The natives are restless. Change is in the air. The best way to restore power to the people is to make their officials accountable to them, by making those officials elected, not appointed.

Last time I checked, Christensen’s salary was the highest among state government employees except for a few state psychiatrists – which paints a picture in itself. I think he was making around $125,000, but that was a few years ago. Plenty of people would be delighted to have his job for half as much. It would still be far more than most teachers make in this state, and certainly, the state schools chief should be making less than the governor and other constitutional officers, instead of so much more.

Most of all, instead of having an appointed state schools chief, we really need to be electing that person from now on.

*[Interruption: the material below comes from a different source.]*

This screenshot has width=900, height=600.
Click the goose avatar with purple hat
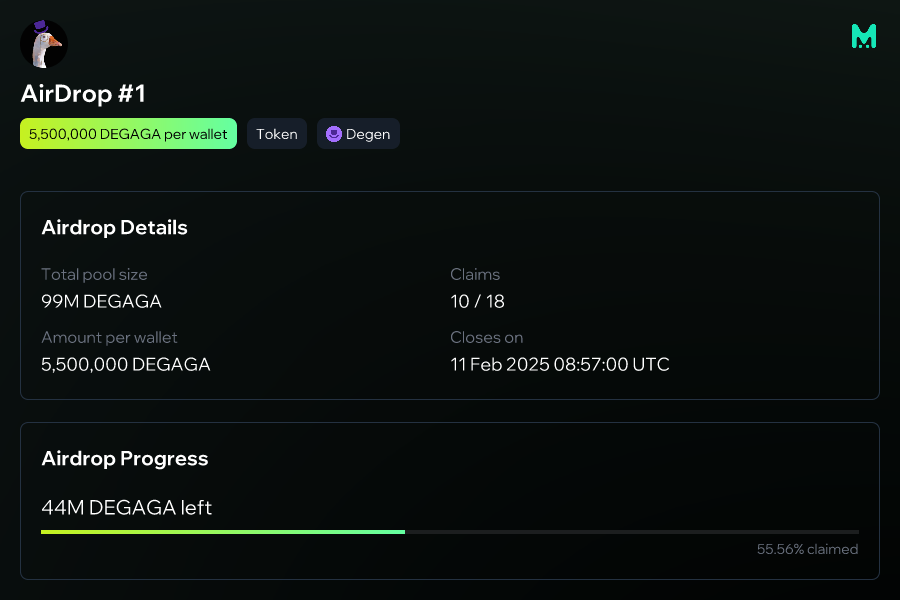(x=44, y=44)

It’s long past time. All we’ve had in the last 25 years is more and more tangential regulation and more and more nonacademic mumbo-jumbo, because people who are insulated from the public – such as appointed educrats – can’t help but O.D. on compliance issues instead of education issues.

That’s what educrats do – obsess over regs and compliance.

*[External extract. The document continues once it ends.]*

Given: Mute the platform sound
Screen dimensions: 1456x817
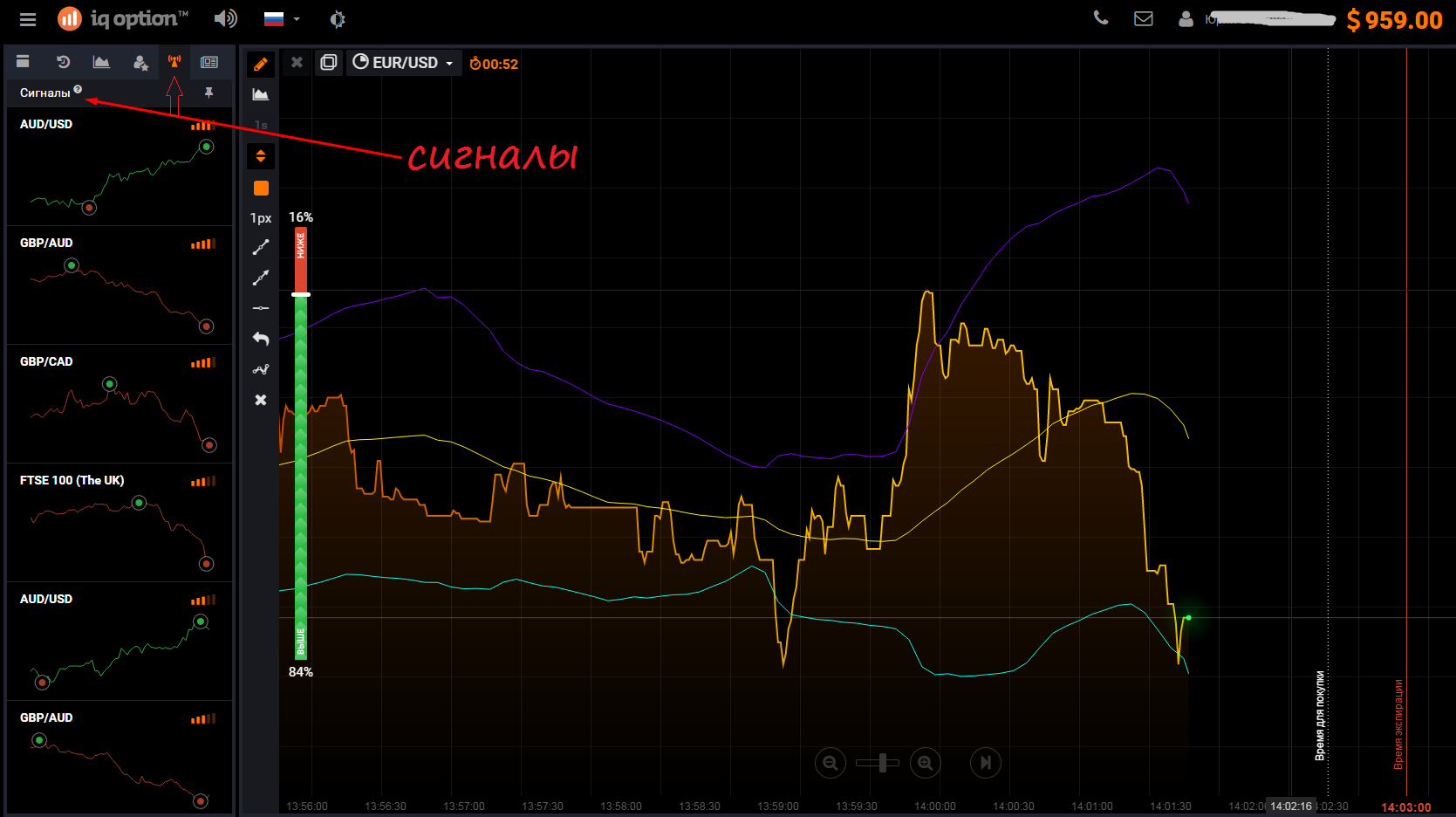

But what we NEED is someone who will obsess over why poor kids aren’t doing as well in school and what we can do for them, and how we can save our priceless country schools, and how we can get more bang for the bucks that Nebraska taxpayers are forking over to our schools.

Those are huge issues, of crucial importance to the public, that Christensen hasn’t addressed. Why? Because he’s been so busy arm-wrestling with the feds over NCLB, and his own ego trip over his own weird design for Nebraska’s “study your own navel” assessment system.

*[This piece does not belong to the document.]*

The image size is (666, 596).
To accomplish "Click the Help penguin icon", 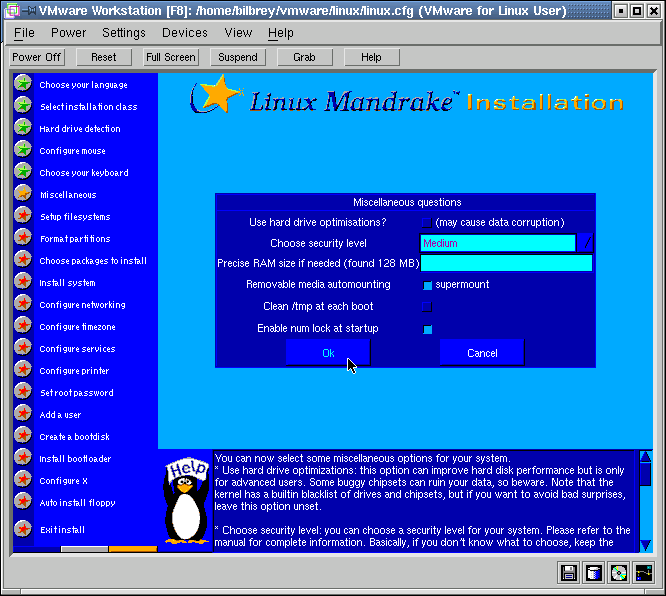I will tap(186, 502).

No offense to Christensen, but if we want elected citizens to maintain control over our schools, we need someone who’s accountable to us in that job, instead of someone whose job description calls for him (or her) to just think up more regs and schmooze with other educrats and union wonks, with no need to give a rip what the people who pay his (or her) salary really want from our schools.

It’s unclear whether Christensen knows that the concerns he communicates to Nebraskans – standards, assessments, all-day kindergarten, globalism, increasing loss of privacy and increasing data collection on individual students and teachers – are all boilerplate for a nationalized school system. They’re the same issues being parroted all across the country. They’re not addressing Nebraska’s unique school needs, or the real challenges we face, at all. That’s what we get for having a state schools chief whose allegiances are to other state schools chiefs and feducrats, rather than listening to what Nebraska policymakers and the public want and need.

Christensen is in a no-win situation; we need to create a system of school leadership in which we all can win. We elect the governor; we elect the state treasurer; we elect all kinds of people to do all kinds of jobs on state, county and local levels. Why, oh why, wouldn’t we elect the person in charge of what may be our important governmental function, which is to preside over K-12 education?

We really need to elect the person who monitors and regulates our schools, because Big Government and special-interest groups, notably the labor unions, have stolen away local control from our school boards, local teachers and, most regrettably, local parents, taxpayers and voters.

Are we going to stand for that? Or do we have the guts to give Christensen a well-earned gold watch and a very nice retirement nest egg . . . and go back to the books on what we really want in the way of school leadership?